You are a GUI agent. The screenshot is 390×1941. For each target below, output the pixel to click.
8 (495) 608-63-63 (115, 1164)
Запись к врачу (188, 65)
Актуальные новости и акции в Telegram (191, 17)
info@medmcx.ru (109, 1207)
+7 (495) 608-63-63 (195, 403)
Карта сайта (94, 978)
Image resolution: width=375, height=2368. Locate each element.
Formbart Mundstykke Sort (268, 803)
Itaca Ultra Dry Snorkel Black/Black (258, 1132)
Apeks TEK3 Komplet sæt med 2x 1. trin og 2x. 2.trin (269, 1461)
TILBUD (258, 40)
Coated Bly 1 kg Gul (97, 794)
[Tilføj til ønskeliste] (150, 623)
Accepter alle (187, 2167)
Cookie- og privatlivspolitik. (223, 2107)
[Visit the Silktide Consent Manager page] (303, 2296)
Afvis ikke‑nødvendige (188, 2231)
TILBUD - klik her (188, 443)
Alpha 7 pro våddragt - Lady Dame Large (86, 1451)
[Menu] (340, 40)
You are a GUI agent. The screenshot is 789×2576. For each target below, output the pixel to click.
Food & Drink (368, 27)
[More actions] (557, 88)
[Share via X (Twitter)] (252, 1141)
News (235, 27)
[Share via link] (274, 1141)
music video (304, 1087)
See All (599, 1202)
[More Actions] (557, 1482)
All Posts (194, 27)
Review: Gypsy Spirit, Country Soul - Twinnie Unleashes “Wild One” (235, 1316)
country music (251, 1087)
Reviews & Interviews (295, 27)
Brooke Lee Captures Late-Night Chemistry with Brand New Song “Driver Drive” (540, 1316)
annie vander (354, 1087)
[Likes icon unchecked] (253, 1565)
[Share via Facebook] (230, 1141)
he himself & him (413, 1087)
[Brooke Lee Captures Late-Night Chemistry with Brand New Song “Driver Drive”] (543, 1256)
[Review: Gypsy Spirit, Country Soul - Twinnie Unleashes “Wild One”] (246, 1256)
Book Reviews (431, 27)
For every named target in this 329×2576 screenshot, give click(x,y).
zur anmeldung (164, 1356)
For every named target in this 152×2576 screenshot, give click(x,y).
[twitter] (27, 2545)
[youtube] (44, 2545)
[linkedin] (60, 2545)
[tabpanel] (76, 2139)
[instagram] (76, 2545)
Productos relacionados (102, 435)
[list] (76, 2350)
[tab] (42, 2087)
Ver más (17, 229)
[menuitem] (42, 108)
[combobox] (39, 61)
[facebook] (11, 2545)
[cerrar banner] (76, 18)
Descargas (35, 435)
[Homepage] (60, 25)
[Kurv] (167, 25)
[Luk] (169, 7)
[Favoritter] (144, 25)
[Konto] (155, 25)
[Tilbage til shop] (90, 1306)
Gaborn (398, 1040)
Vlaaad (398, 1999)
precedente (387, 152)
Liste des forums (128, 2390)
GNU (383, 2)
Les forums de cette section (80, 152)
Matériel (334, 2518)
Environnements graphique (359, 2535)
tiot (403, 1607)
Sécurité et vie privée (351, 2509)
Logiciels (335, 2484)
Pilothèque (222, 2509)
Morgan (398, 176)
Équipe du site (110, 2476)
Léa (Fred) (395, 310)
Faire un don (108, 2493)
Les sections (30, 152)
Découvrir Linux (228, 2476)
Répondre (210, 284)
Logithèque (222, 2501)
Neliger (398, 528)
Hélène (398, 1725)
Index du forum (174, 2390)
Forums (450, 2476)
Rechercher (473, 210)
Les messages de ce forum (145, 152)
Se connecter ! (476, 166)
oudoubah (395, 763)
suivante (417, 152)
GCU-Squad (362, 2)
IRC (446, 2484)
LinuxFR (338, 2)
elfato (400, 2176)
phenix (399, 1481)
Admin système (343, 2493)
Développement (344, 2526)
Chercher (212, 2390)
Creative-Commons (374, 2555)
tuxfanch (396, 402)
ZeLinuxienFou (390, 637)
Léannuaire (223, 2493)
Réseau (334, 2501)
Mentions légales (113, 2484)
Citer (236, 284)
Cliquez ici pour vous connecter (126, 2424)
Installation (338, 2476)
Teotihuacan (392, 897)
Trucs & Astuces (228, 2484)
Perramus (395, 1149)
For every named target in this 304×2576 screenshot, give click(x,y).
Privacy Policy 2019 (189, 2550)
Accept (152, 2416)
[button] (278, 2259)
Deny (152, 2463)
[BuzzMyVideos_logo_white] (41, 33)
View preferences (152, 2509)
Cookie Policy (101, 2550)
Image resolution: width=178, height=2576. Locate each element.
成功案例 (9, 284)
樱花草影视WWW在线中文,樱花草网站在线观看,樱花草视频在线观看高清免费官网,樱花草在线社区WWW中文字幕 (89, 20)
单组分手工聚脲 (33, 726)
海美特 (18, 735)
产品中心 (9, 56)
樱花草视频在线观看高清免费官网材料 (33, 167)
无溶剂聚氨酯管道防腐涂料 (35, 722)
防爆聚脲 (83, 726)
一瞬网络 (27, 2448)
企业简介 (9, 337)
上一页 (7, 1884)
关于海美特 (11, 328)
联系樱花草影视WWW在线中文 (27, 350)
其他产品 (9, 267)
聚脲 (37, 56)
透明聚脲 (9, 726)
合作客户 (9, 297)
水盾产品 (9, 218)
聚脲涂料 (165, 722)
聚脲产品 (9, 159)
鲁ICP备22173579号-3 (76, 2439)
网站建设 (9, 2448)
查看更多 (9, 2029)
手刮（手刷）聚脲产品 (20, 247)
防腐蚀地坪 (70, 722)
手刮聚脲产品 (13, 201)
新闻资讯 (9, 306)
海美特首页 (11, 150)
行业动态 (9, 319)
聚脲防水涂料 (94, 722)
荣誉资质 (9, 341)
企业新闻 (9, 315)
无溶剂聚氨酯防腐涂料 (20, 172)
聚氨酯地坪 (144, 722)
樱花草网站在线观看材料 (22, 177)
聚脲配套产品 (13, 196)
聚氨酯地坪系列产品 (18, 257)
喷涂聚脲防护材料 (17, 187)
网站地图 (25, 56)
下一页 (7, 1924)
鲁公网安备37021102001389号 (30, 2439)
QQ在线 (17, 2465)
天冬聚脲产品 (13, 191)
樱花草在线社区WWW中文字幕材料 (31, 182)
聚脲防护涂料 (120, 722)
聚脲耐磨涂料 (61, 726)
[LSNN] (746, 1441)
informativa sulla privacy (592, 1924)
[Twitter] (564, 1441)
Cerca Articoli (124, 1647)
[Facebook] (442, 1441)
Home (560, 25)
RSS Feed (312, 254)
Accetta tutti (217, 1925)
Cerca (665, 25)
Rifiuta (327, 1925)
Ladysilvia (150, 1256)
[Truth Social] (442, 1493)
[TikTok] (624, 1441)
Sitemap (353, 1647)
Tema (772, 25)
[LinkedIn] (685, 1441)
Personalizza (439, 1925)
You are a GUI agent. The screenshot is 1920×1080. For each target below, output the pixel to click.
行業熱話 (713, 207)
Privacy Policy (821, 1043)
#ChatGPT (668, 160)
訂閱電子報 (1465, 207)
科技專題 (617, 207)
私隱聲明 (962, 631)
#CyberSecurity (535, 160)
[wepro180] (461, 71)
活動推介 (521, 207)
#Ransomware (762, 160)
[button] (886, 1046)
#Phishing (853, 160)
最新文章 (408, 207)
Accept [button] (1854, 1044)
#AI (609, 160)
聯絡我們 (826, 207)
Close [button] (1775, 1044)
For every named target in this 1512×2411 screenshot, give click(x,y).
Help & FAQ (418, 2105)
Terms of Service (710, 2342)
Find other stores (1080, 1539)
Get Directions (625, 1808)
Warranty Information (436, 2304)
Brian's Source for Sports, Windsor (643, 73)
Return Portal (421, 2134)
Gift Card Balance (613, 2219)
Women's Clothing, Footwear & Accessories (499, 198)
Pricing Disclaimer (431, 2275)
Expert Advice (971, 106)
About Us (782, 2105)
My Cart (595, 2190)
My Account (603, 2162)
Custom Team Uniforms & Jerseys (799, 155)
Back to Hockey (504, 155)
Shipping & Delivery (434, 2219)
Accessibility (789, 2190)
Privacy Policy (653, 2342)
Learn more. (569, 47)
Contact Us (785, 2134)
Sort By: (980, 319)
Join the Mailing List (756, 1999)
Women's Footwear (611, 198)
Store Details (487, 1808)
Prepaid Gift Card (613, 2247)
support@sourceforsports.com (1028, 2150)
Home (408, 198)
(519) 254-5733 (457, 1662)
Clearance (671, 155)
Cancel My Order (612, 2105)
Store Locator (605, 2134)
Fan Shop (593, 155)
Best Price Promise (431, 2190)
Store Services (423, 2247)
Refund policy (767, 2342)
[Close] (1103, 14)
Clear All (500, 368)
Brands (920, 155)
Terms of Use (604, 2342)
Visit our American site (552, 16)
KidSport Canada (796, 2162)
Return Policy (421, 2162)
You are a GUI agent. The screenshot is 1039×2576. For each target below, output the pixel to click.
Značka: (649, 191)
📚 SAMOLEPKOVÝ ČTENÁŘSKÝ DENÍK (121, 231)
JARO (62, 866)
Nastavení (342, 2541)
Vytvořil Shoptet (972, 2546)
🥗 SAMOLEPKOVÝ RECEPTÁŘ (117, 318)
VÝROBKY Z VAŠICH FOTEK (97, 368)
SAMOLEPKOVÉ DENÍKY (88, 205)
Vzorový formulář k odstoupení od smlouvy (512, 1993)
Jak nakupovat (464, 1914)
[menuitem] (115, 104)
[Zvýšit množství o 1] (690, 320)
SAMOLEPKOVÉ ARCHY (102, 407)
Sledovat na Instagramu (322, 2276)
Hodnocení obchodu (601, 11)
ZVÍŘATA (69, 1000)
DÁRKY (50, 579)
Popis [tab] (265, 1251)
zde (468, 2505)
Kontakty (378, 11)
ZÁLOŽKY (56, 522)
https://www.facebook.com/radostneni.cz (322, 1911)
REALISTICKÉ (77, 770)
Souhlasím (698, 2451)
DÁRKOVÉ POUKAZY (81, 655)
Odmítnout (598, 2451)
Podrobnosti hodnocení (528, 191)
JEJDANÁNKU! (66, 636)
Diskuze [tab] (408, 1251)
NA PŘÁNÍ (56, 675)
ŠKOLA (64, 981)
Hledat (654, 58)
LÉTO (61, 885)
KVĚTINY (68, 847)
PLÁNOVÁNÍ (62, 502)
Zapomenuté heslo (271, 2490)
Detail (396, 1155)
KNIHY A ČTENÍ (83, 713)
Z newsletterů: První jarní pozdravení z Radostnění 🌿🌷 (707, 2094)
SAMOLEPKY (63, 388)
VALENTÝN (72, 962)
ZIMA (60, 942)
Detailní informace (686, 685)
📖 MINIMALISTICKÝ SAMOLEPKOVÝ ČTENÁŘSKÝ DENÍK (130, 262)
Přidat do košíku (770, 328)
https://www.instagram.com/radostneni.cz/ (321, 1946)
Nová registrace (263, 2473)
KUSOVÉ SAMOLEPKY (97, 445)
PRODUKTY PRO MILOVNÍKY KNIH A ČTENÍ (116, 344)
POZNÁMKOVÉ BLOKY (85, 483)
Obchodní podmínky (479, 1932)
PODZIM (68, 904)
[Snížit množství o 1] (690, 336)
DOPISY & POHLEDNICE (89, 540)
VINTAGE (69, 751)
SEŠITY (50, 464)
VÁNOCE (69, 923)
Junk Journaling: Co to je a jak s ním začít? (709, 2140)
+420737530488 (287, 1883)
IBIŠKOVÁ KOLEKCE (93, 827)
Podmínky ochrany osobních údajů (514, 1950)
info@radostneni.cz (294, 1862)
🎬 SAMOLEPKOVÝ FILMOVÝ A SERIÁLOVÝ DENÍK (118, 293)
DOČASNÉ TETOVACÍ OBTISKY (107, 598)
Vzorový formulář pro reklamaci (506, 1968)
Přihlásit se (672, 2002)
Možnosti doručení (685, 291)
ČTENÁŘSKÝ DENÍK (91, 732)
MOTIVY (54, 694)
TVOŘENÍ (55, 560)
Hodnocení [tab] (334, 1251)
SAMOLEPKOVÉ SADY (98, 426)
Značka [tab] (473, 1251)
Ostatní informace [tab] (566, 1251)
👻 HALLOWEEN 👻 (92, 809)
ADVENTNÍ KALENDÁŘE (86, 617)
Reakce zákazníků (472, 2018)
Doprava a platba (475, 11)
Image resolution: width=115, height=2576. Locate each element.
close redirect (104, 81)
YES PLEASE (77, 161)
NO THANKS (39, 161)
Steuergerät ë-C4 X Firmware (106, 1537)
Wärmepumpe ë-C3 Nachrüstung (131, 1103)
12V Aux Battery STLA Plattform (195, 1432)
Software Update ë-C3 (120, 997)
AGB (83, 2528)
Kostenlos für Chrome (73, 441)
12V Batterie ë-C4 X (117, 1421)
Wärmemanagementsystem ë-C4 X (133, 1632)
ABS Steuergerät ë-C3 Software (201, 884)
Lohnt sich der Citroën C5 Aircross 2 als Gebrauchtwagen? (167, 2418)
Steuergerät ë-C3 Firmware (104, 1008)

◇ ◇ ◇ ◇ ◇ ◇ ◇

TASK BRIEF
Each line from the top of the material above, through the one that contains "All Posts (194, 27)", should be restated word for word.

REPLY
You are a GUI agent. The screenshot is 390×1941. For each target below, output the pixel to click.
8 (495) 608-63-63 (115, 1164)
Запись к врачу (188, 65)
Актуальные новости и акции в Telegram (191, 17)
info@medmcx.ru (109, 1207)
+7 (495) 608-63-63 (195, 403)
Карта сайта (94, 978)
Image resolution: width=375, height=2368. Locate each element.
Formbart Mundstykke Sort (268, 803)
Itaca Ultra Dry Snorkel Black/Black (258, 1132)
Apeks TEK3 Komplet sæt med 2x 1. trin og 2x. 2.trin (269, 1461)
TILBUD (258, 40)
Coated Bly 1 kg Gul (97, 794)
[Tilføj til ønskeliste] (150, 623)
Accepter alle (187, 2167)
Cookie- og privatlivspolitik. (223, 2107)
[Visit the Silktide Consent Manager page] (303, 2296)
Afvis ikke‑nødvendige (188, 2231)
TILBUD - klik her (188, 443)
Alpha 7 pro våddragt - Lady Dame Large (86, 1451)
[Menu] (340, 40)
You are a GUI agent. The screenshot is 789×2576. For each target below, output the pixel to click.
Food & Drink (368, 27)
[More actions] (557, 88)
[Share via X (Twitter)] (252, 1141)
News (235, 27)
[Share via link] (274, 1141)
music video (304, 1087)
See All (599, 1202)
[More Actions] (557, 1482)
All Posts (194, 27)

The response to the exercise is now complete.